Stuying the pros and cons of both the FDL and HDL engines gave GE a good starting point from which to start on a new engine. Many of the pros from each previous design would be combined in the new GEVO engine, and many improvements were made as well. An example of improving on the HDL design is widening the main bearings. Sometimes redesigning one part has a domino effect on others. Widening the main bearings gave them "higher reliability, and when we did that , of course everything got wider with it. The bulkhead support to it, the main bearing cap, everything that goes along with it, the connecting rod witdh itself, so that was the core, basic structure that changed," explains Sue Napierkowski.

 

"The engine was designed in three dimensions, and at that time it was new to the engine group here. HDL was designed using a two-dimensional drafting system," says Napierkowski. Designing in 3D, on a computer resulted in increased accuracy, and outside vendors upgrades their facilities to handle the computer files instead of paper drawings that they had used before. Accuracy was so improved that many of the first components that wer cut, milled, or cast using it were actually the parts used in assembling the first engines. In the past there had been much trial and error involved with making parts so that often times many parts would be created before a usable one was completed.

GE decided to develop a 12-cylinder and a 16-cylinder GEVO engine at the same time. "We knew from the a design standpoint that the 16s and 12s are a little bit different," Napierkowski explains. "They have different vibration characteristics and we wanted to make sure we designed both of them at the same time so that we really could have that baseline done and do the fine details later.

With emission as a priority, the engine design team had to determine what was necessary in order to improve on that point in the GEVO. After much research it was determined that the firing pressure in the cylinder needed to be increased. But increasing the firing pressure puts more load on the main bearings - another reason to increase their witdh. "There's more pressure, more force, so with that you strengthen the structure all around it," recounts Napierkowski. "Everything got stronger structural components so you could have high pressures and still meet emissions now and in the future." As a result, the GEVO structure is beefier than previous GE engines, which also helps reduce vibrations and makes for a more reliable engine that has less effect on the rest of the locomotive and its crew.

From "GE Evolution Locomotives" by Sean Graham-White, ISBN 978-0-7603-2298-7

 

Pictures
top: Sue Napierkowski points out some of the GEVO features on a large cutaway drawing. She remembers, "to see it start from a pile of parts to a fully assembled engine testing in the lab was quite a feat."

middle: The GEVO crankshaft is a key component in the engine's success. It must be very strong to withstand the force of 12 connecting rods producing 4400 hp. In turn, it rotates the camshaft, water and oil pumps and the alternator.
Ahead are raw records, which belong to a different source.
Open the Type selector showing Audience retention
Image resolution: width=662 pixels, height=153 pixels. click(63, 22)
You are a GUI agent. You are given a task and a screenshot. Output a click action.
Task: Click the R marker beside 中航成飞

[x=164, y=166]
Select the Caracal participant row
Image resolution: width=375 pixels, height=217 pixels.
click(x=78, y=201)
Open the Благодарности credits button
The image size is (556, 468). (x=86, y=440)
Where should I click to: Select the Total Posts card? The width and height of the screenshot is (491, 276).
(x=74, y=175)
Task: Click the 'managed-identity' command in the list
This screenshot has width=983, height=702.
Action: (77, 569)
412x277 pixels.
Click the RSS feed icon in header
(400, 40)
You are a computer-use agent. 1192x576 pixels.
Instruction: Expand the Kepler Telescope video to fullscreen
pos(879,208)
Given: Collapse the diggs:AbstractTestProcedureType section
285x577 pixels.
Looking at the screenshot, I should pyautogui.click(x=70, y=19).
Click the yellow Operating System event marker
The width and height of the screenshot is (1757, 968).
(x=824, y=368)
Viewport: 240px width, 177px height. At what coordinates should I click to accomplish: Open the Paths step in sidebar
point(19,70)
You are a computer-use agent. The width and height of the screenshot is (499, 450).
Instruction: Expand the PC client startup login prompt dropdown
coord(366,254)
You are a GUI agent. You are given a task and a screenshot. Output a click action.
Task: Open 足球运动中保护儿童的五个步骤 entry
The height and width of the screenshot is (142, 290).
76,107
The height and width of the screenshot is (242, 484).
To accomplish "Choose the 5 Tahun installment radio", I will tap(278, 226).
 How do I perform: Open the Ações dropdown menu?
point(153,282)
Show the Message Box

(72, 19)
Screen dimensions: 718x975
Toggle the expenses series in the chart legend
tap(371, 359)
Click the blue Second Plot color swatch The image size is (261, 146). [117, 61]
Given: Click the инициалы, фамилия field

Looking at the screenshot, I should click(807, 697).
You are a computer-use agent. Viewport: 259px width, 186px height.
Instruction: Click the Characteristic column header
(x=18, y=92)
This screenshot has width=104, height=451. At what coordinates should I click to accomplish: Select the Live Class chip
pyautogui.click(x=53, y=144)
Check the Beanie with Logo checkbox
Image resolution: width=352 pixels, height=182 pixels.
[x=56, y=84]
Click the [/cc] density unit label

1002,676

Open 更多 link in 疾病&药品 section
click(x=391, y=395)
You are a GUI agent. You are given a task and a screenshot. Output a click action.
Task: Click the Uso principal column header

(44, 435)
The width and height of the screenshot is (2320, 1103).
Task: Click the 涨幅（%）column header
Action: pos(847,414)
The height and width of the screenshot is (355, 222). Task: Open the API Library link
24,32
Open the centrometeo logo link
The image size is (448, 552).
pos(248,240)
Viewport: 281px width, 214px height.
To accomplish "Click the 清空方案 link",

bottom: A GEVO engine on the assembly line.

Questions
1) The ranks of women engineers have grown from less than two percent of all engineers in the United States in 1978 to nine percent of engineers today.
Can you think of reasons why there are so few women engineers?

2) What is a cutaway drawing and when is it useful?

3) List benefits and drawbacks of 3D designing.

4) What effect had the GEVO 3D design on General Electric's suppliers?

5) "... the firing pressure in the cylinder needed to be increased."
How can we increase the firing pressure in a diesel engine?